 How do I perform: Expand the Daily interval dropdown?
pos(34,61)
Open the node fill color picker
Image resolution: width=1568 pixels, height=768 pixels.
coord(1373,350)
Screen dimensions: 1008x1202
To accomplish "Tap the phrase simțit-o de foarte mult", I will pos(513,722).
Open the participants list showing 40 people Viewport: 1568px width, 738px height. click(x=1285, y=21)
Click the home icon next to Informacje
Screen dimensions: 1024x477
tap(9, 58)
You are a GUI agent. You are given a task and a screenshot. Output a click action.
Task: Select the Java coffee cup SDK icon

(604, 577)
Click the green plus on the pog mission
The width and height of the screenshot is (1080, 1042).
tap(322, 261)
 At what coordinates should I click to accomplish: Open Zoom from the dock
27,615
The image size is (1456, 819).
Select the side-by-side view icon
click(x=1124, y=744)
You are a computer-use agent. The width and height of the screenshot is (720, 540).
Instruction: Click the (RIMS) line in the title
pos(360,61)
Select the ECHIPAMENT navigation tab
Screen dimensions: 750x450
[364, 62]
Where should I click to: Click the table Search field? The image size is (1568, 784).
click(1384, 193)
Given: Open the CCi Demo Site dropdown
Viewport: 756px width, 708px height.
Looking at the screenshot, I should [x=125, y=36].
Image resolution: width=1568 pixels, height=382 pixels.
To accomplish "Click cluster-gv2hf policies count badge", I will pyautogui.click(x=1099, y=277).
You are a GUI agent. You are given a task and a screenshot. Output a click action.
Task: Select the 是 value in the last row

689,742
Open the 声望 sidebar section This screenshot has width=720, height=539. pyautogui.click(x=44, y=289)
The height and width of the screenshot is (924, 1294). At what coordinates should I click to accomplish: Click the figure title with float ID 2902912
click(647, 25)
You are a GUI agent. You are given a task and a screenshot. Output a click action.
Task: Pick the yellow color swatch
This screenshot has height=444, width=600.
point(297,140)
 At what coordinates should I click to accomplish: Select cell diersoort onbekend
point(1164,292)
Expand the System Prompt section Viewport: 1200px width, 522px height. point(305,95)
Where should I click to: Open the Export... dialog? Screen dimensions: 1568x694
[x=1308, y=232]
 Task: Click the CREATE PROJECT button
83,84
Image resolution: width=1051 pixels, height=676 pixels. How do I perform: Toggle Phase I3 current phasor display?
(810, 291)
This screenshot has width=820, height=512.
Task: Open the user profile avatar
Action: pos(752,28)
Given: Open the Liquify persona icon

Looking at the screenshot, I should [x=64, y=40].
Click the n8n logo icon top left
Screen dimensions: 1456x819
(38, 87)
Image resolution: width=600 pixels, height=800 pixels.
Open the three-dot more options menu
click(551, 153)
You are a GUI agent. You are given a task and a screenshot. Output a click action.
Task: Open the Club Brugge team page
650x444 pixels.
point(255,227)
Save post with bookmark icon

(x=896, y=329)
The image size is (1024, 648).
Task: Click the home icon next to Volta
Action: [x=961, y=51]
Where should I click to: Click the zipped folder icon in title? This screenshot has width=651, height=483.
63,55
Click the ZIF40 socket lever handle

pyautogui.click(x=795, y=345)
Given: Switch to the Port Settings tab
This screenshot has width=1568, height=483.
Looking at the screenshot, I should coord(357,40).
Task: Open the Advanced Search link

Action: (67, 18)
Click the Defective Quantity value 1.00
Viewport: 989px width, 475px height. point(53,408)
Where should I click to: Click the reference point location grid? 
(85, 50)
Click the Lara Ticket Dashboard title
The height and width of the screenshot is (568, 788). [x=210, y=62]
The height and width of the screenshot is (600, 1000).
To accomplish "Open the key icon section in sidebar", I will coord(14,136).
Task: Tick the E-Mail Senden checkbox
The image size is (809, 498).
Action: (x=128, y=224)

- - - - - - -

**Problem to solve:** Return every line of the entries above that contains the string "pixels".

**Solution for this exercise:**
Image resolution: width=1568 pixels, height=768 pixels.
Image resolution: width=1568 pixels, height=382 pixels.
Image resolution: width=1051 pixels, height=676 pixels. How do I perform: Toggle Phase I3 current phasor display?
Image resolution: width=600 pixels, height=800 pixels.
650x444 pixels.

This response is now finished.